LONDON (Reuters) - The new left-wing leader of the opposition Labour Party on Wednesday defended using sections of a speech written in the 1980s that were rejected by five of his predecessors.
Jeremy Corbyn used his first Labour conference speech as leader on Tuesday to accuse the government of favouring the rich, and to promise a new, kinder politics.
But hours later it emerged that one of the most impassioned passages was lifted from a previous speech written by author and former political adviser Richard Heller, prompting newspaper headlines such as "New Politics, Old Speech".
The decision to include the passage will provide ammunition for Corbyn's critics, who have mocked him for what they say is a return to Labour's hard-left heyday in the early 1980s, the start of an 18-year period of opposition.
"There were 5,000 words and more in my speech, there were 350 words sent to me by Richard Heller ... I quite liked those words, I quite liked the way he'd put them. We changed them around a little bit," Corbyn told the BBC on Wednesday.
"I don't think there's anything particularly bad about that ... It's not copying anybody's homework. All of us research things, all of us resource things, all of us learn from each other. Is that such a bad thing?"

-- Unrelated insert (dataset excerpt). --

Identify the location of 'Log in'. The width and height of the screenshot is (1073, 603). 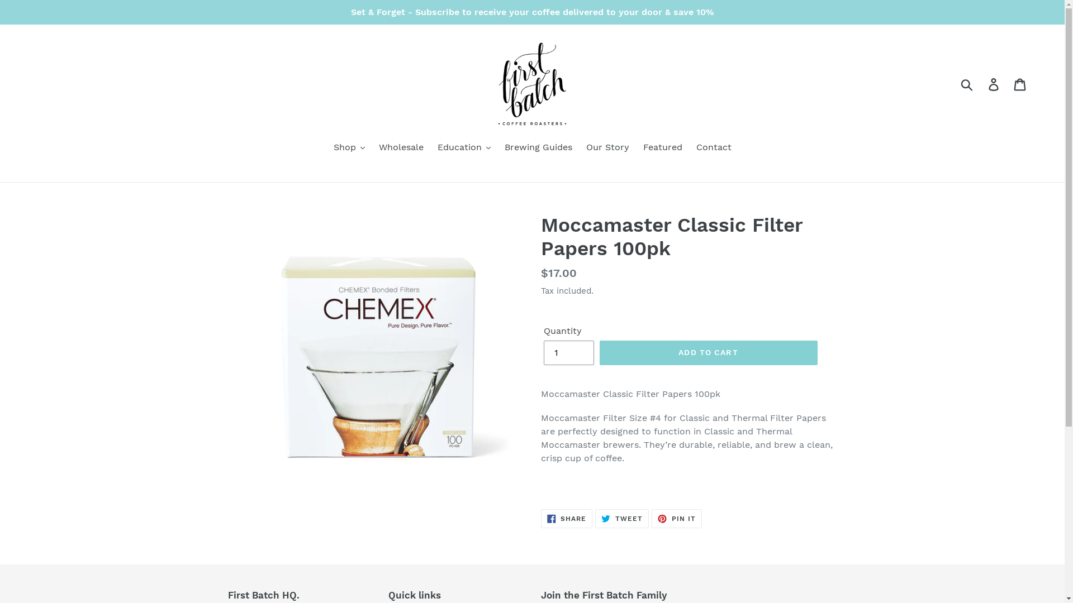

Heller said he was "delighted" the passage, which he first wrote for Neil Kinnock, Labour's leader in 1983, had been used.
"I have always been proud of that passage, both for its content and its cadences, so much so that I have offered it regularly to every Labour leader from Neil Kinnock onwards and to other Labour speakers," he wrote on the Guardian newspaper's website.
"As with every other new Labour leader, I offered it to Corbyn shortly after his election."